© JUNGE FREIHEIT Verlag GmbH & Co.  www.jungefreiheit.de    47/01 16. November 2001

 
Jürgen Todenhöfer
Stimme der Minderheit
von Thorsten Thaler

Die Hinweise aus der Umgebung Gerhard Schröders, er könne auf eine eigene Mehrheit der rot-grünen Regierungskoalition bei der Abstimmung im Bundestag über eine Beteiligung der Bundeswehr am Afghanistan-Krieg verzichten, haben deutlich gemacht, woran es diesem Land fehlt: an einer gewichtigen parlamentarischen Opposition gegen den außenpolitischen Kurs des Kanzlers.
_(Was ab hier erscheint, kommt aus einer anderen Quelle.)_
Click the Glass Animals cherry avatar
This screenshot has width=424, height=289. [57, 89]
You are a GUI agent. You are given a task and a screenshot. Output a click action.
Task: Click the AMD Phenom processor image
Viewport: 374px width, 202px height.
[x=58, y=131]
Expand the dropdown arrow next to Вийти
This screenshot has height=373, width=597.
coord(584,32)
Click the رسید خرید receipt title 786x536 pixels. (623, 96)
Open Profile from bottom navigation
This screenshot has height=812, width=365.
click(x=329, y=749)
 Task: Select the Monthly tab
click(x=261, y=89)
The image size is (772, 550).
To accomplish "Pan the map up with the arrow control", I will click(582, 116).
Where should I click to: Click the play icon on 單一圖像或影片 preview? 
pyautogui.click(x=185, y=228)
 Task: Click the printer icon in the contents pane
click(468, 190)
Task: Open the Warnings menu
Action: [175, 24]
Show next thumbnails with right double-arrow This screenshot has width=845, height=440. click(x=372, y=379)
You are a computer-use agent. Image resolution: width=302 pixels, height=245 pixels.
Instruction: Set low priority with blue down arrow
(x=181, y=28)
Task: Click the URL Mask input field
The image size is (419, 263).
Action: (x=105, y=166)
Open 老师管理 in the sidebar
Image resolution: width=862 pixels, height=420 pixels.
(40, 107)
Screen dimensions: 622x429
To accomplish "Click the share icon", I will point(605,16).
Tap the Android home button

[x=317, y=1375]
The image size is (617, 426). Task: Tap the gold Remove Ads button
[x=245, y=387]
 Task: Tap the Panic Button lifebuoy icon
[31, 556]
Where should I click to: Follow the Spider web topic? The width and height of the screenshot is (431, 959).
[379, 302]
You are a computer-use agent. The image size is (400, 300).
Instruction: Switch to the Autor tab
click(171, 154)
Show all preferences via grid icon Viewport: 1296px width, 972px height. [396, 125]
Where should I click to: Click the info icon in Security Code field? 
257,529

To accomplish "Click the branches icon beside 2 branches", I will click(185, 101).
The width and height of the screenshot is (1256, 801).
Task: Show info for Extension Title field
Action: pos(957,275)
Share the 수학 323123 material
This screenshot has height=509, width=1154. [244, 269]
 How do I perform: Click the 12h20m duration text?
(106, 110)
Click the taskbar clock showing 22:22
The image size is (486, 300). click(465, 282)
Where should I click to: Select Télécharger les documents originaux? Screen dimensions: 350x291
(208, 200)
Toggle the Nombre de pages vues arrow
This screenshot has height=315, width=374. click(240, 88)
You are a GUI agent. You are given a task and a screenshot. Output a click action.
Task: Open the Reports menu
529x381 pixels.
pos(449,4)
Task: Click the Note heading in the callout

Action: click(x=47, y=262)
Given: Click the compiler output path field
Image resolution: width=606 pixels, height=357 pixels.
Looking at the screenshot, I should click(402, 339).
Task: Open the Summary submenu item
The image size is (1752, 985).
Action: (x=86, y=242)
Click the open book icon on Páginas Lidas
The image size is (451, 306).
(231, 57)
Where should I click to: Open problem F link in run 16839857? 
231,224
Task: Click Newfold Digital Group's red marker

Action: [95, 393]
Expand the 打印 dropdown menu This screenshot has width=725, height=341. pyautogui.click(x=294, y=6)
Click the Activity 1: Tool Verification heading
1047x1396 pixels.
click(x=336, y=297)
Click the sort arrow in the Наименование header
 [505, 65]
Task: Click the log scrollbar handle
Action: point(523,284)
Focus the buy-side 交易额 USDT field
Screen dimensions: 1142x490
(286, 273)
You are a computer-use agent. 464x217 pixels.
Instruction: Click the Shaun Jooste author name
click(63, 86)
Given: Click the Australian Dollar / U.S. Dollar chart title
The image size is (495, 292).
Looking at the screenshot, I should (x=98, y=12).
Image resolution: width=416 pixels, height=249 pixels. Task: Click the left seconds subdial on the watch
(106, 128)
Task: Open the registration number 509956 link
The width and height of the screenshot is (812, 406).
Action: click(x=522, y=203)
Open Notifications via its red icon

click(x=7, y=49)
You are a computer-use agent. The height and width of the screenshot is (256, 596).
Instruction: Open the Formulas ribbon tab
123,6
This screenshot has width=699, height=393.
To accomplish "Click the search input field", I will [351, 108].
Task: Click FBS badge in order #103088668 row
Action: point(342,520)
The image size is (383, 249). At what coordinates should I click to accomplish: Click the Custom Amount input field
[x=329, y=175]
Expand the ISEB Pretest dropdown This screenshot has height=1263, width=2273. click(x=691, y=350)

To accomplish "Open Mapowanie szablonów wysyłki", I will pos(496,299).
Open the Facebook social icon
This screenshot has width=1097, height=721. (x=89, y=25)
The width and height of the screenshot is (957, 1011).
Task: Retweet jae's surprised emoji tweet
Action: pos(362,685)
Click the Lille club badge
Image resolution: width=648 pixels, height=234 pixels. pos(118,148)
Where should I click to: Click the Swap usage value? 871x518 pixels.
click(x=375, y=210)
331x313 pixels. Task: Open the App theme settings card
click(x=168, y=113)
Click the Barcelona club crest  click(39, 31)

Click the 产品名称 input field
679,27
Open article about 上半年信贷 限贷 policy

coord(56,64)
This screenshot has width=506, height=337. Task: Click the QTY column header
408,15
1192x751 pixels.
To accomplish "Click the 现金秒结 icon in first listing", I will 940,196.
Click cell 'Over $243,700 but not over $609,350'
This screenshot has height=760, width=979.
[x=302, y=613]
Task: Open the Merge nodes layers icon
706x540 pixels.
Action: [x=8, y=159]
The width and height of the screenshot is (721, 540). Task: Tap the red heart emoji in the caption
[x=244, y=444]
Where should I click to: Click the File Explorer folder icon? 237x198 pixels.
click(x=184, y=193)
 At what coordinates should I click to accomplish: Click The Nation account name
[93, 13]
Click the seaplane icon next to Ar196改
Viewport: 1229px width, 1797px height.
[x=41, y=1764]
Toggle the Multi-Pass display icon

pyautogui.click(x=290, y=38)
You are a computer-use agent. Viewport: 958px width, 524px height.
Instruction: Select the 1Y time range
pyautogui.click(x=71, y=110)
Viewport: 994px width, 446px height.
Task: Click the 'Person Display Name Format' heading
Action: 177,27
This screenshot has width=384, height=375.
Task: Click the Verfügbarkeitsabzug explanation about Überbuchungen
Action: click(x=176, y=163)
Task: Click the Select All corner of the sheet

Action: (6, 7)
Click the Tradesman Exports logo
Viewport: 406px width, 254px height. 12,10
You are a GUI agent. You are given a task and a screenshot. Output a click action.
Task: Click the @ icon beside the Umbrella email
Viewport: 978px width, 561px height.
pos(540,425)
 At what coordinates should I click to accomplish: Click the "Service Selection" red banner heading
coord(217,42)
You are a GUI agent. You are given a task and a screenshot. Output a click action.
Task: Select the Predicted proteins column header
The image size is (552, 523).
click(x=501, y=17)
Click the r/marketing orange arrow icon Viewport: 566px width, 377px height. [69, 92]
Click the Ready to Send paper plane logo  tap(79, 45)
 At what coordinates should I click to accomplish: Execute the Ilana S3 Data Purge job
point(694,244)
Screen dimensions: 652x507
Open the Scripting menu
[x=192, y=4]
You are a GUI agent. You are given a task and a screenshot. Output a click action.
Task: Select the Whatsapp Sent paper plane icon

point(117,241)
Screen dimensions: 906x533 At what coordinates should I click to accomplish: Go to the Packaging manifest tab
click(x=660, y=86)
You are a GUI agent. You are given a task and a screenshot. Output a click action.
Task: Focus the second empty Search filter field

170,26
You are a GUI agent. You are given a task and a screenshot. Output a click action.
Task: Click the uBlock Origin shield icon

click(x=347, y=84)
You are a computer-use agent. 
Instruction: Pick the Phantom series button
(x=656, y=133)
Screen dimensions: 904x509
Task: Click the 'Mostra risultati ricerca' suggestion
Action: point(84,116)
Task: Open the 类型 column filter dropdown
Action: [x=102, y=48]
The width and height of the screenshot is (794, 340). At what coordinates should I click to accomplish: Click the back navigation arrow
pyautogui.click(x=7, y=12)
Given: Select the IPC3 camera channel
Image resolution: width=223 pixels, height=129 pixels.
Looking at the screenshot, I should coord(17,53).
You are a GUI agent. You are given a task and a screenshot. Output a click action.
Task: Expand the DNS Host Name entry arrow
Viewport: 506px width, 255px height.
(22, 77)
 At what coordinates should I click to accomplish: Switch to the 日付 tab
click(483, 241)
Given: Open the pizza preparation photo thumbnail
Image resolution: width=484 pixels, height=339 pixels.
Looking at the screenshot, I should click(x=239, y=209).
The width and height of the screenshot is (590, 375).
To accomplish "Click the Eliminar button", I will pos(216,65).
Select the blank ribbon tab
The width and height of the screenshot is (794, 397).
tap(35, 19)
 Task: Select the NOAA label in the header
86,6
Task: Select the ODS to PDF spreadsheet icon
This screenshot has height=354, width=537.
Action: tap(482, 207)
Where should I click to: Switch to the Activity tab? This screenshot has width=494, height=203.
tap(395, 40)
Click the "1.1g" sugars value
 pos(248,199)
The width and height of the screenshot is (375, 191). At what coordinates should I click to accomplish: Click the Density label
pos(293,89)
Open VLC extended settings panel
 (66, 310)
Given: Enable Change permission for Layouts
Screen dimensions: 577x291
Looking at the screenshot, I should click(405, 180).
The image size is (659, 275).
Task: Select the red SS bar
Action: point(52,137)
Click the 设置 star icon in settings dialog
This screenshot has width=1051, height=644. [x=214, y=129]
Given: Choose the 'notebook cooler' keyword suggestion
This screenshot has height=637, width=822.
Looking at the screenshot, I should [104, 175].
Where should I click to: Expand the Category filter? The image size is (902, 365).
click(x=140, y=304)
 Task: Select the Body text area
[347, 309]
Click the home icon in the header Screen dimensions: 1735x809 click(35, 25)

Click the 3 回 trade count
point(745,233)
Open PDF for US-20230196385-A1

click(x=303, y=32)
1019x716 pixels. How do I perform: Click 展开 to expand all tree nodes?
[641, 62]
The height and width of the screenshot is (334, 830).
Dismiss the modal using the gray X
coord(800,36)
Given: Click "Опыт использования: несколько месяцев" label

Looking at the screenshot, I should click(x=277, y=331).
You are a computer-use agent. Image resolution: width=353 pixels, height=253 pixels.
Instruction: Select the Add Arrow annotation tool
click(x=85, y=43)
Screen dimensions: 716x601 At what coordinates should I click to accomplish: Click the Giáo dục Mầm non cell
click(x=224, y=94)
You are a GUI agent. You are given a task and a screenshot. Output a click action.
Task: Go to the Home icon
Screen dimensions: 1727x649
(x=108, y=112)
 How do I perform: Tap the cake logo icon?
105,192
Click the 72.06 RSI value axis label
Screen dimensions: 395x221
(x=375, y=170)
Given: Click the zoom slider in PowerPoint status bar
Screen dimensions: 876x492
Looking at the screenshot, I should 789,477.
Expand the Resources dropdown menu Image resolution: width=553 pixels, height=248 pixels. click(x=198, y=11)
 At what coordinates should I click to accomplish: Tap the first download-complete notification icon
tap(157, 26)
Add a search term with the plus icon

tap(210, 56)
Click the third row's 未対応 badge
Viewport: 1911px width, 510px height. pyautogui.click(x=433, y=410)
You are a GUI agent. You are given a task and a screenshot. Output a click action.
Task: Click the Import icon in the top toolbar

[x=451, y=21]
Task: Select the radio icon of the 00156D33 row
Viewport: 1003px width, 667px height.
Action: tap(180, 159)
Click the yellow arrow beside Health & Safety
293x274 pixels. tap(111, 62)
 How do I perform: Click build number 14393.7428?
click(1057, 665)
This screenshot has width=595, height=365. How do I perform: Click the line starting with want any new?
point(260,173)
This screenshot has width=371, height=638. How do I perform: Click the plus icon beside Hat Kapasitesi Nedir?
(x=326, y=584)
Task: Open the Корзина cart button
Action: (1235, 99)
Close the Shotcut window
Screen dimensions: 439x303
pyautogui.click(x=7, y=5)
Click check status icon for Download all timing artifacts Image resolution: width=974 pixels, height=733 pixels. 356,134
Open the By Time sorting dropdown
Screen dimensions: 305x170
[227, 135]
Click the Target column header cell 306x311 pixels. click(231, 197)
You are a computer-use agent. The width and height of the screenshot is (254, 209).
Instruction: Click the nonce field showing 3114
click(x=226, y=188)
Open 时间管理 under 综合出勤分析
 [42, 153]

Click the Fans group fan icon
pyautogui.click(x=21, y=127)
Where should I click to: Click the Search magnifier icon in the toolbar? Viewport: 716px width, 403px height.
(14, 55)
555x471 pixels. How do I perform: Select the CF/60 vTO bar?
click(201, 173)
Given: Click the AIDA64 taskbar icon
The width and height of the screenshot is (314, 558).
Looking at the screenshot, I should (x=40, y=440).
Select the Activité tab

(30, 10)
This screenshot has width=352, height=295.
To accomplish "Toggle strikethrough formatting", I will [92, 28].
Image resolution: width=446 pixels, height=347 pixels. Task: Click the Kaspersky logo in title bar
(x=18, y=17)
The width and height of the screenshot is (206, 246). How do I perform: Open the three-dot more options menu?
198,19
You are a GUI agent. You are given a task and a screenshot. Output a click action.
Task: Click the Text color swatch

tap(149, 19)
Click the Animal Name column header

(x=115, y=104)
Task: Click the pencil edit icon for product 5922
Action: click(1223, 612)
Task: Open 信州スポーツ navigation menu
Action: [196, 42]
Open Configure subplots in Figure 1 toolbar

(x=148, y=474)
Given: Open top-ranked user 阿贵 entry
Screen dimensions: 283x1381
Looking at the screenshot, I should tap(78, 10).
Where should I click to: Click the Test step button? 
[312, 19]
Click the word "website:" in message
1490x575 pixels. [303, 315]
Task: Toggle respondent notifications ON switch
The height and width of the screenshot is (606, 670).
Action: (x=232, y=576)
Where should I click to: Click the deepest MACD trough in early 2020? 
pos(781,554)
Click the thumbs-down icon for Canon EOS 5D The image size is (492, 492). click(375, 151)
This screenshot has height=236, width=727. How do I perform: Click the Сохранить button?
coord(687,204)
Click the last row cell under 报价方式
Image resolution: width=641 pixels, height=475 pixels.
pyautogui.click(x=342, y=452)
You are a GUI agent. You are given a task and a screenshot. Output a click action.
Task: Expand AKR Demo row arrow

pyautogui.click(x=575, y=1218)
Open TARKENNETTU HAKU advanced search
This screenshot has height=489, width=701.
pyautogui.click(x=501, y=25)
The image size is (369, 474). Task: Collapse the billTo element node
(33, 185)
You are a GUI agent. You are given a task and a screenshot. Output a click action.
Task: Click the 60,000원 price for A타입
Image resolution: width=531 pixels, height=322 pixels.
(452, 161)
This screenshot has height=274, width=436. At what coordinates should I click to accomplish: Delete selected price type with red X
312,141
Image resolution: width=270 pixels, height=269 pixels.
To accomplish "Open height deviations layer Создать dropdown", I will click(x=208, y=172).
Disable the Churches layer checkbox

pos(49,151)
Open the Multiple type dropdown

Der Vorwurf trifft vor allem die CDU/CSU-Fraktion, die Schröder beinahe täglich ihre Unterstützung zusichert. Abweichende Stimmen aus dem Unionslager sind dagegen kaum zu vernehmen.

Um so überraschender war jetzt eine Wortmeldung des ehemaligen CDU-Bundestagsabgeordneten Jürgen Todenhöfer. Mit Blick auf den Afghanistan-Krieg kritisierte er in einem FAZ-Artikel die „eilfertige Unterwürfigkeit, mit der deutsche Politiker darum betteln, mitbombardieren zu dürfen“. Die Vereinigten Staaten steckten in der „afghanischen Falle“, der Krieg werde für sie und ihre Mitstreiter zu einem „Desaster“ werden. „Wir werden am Ende des Krieges erheblich mehr islamissche Terroristen haben als zuvor“, so Todenhöfer. Er plädierte für „gezielte Geheimdienstaktionen“, die wirkungsvoller seien als Bomben und Raketen. „Wir haben in Deutschland auch keine Bomben und Raketen eingesetzt, um die Baader-Meinhof-Bande auszuschalten“. Der promovierte Jurist Todenhöfer war Anfang der siebziger Jahre für einige Monate lang Richter in einem Baader-Meinhof-Prozeß.

Der 61jährige weiß nicht nur deshalb, wovon er spricht. Im badischen Offenburg geboren, gehörte er von 1972 bis 1990 dem Deutschen Bundestag an, wo er zunächst entwicklungs-, dann abrüstungspolitischer Sprecher der CDU/CSU-Fraktion war. Als Mitglied des Auswärtigen Ausschusses reiste er mehrfach nach Afghanistan zu den Mudschahedin, die den sowjetischen Invasoren erbitterten Widerstand leisteten. Auch wenn sich die Fronten inzwischen verkehrt haben, bleibt für Todenhöfer die Erkenntnis gültig: Nur Afghanen können Afghanen besiegen.

Daß sich der heutige Vize-Chef des Münchner Burda-Konzerns (Flaggschiff: Focus) mit dieser Ansicht noch in einer Minderheitenposition befindet, stört ihn nicht. Schon einmal kämpfte er auf verloren geglaubtem Posten, als er in den achtziger Jahren - gegen den Zeitgeist auch in seiner eigenen Partei - unbeirrbar am Ziel der Wiedervereinigung festhielt. Sein politisches Credo faßte er 1989 in einem Buch mit dem programmatischen Titel „Ich denke deutsch“ zusammen. Darin rechnete er vor allem mit linksliberalen CDU-Politikern wie dem damaligen Generalsekretär Heiner Geißler ab, und auch der Kanzler und Parteivorsitzende Helmut Kohl bekam sein Fett weg.

In der Talkshow „Riverboat“ sagte Todenhöfer kürzlich, eine Mehrheit sei nicht zwangsläufig auch im Besitz der Wahrheit. Das habe ihn vor 1989 in seiner Meinung bestärkt, und darauf baue er auch heute wieder.